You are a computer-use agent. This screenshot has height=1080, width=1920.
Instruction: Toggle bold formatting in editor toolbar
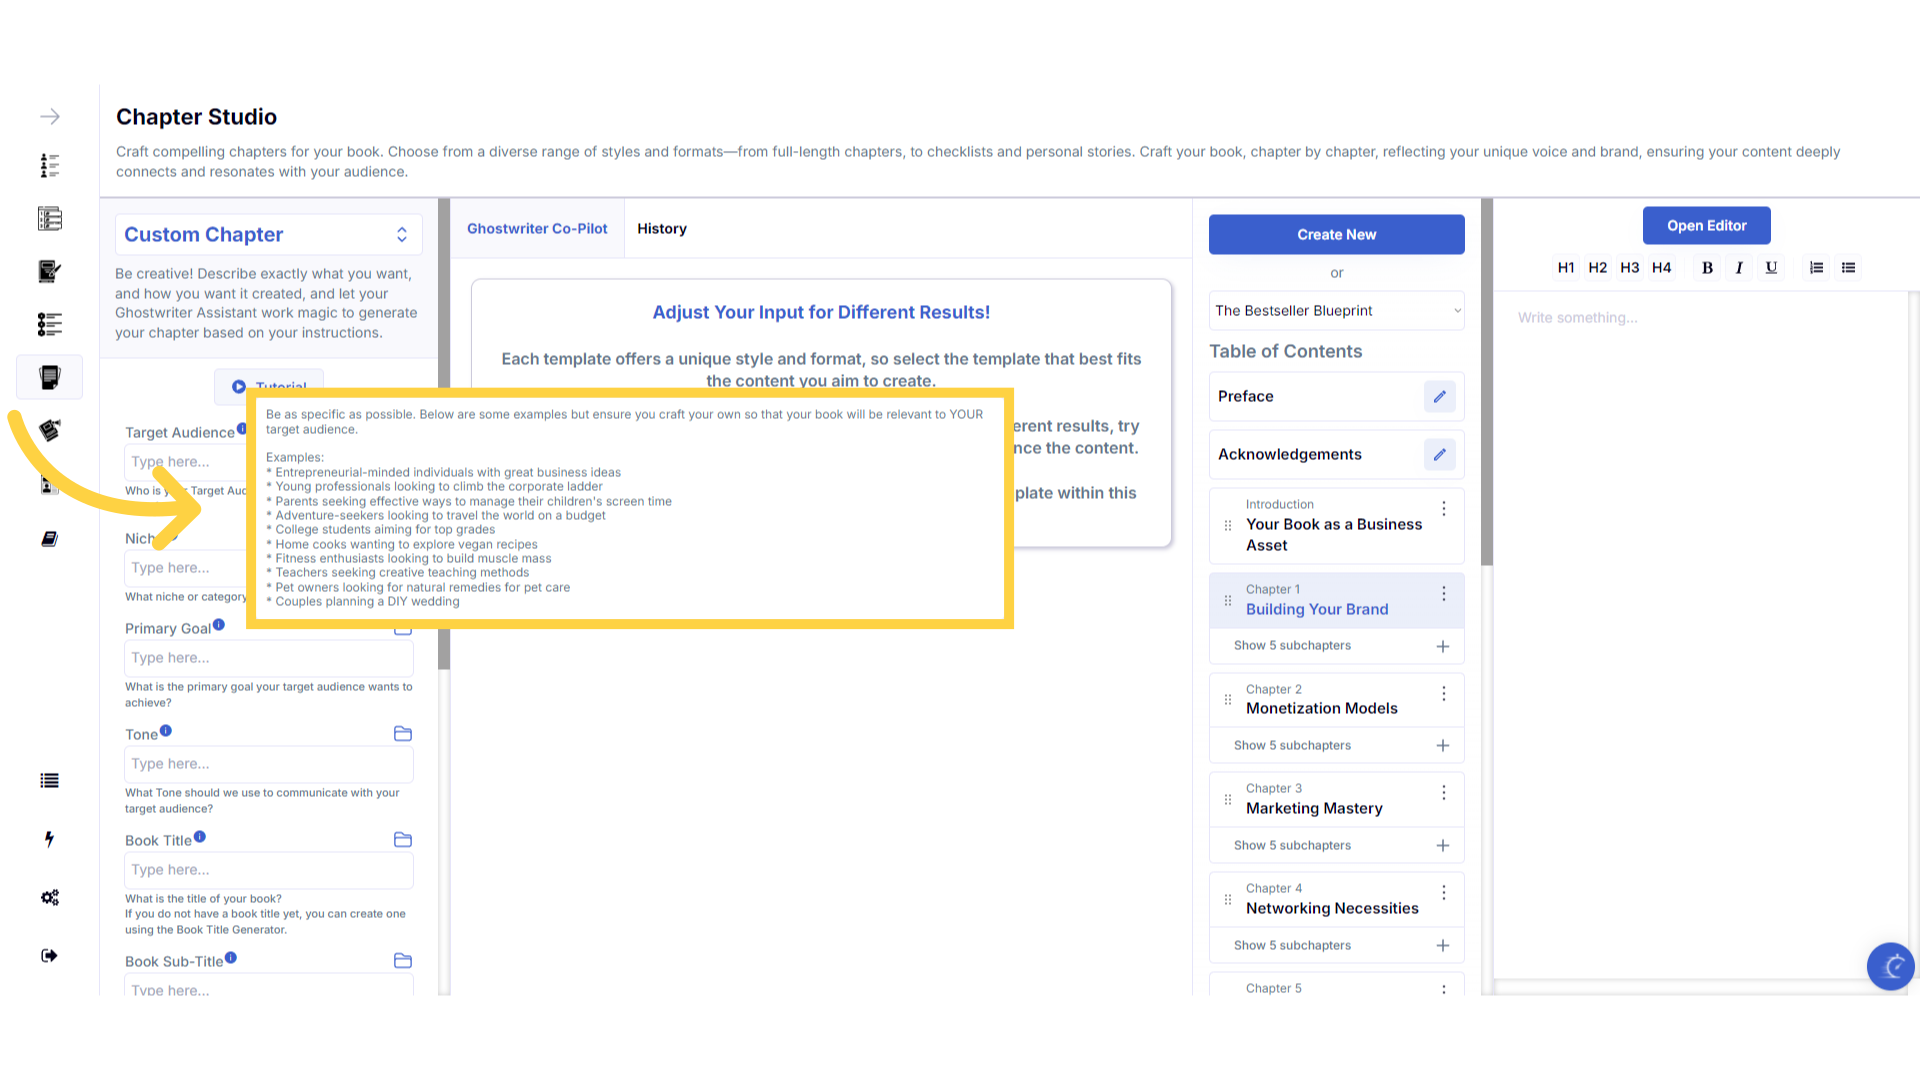point(1707,268)
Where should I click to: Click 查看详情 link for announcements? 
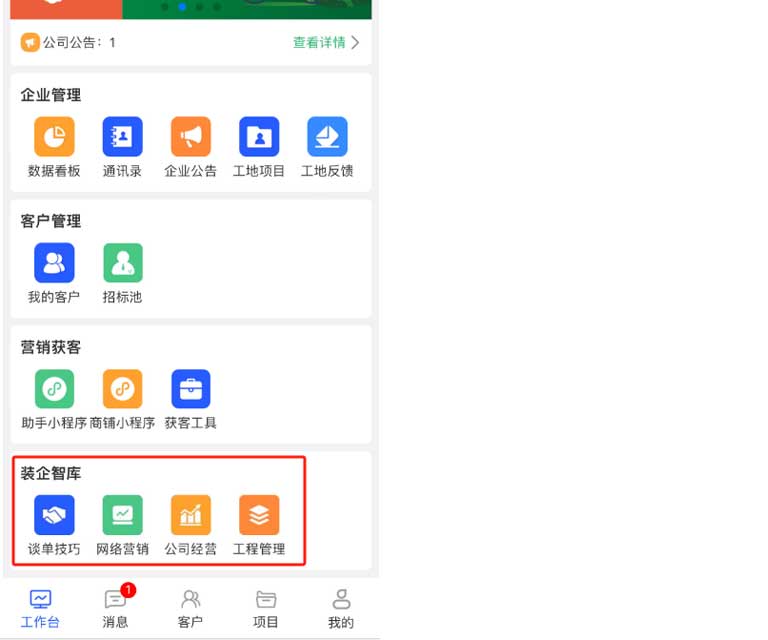click(x=326, y=43)
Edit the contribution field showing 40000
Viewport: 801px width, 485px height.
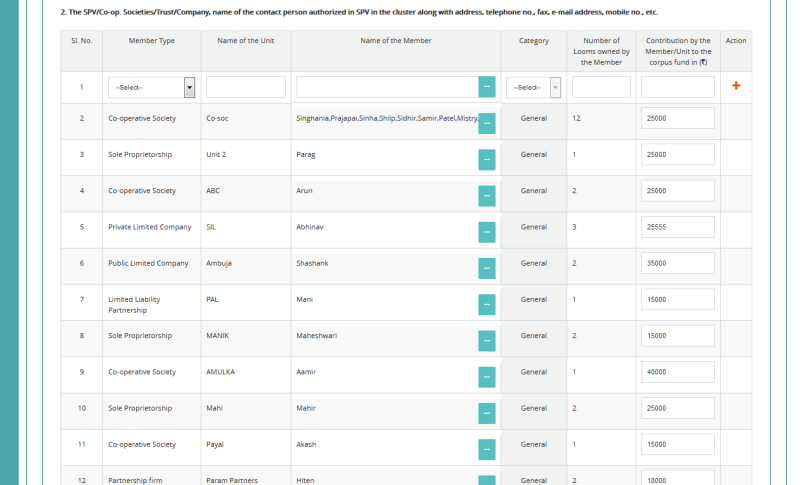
_ _ _ _
■ CHALLENGE
Pull every line of text from the records above, word for word, and leave out the pictures.

■ THE ANSWER
You are a computer-use agent. This screenshot has height=1080, width=1920.
Instruction: Toggle bold formatting in editor toolbar
point(1707,268)
Where should I click to: Click 查看详情 link for announcements? 
click(x=326, y=43)
Edit the contribution field showing 40000
Viewport: 801px width, 485px height.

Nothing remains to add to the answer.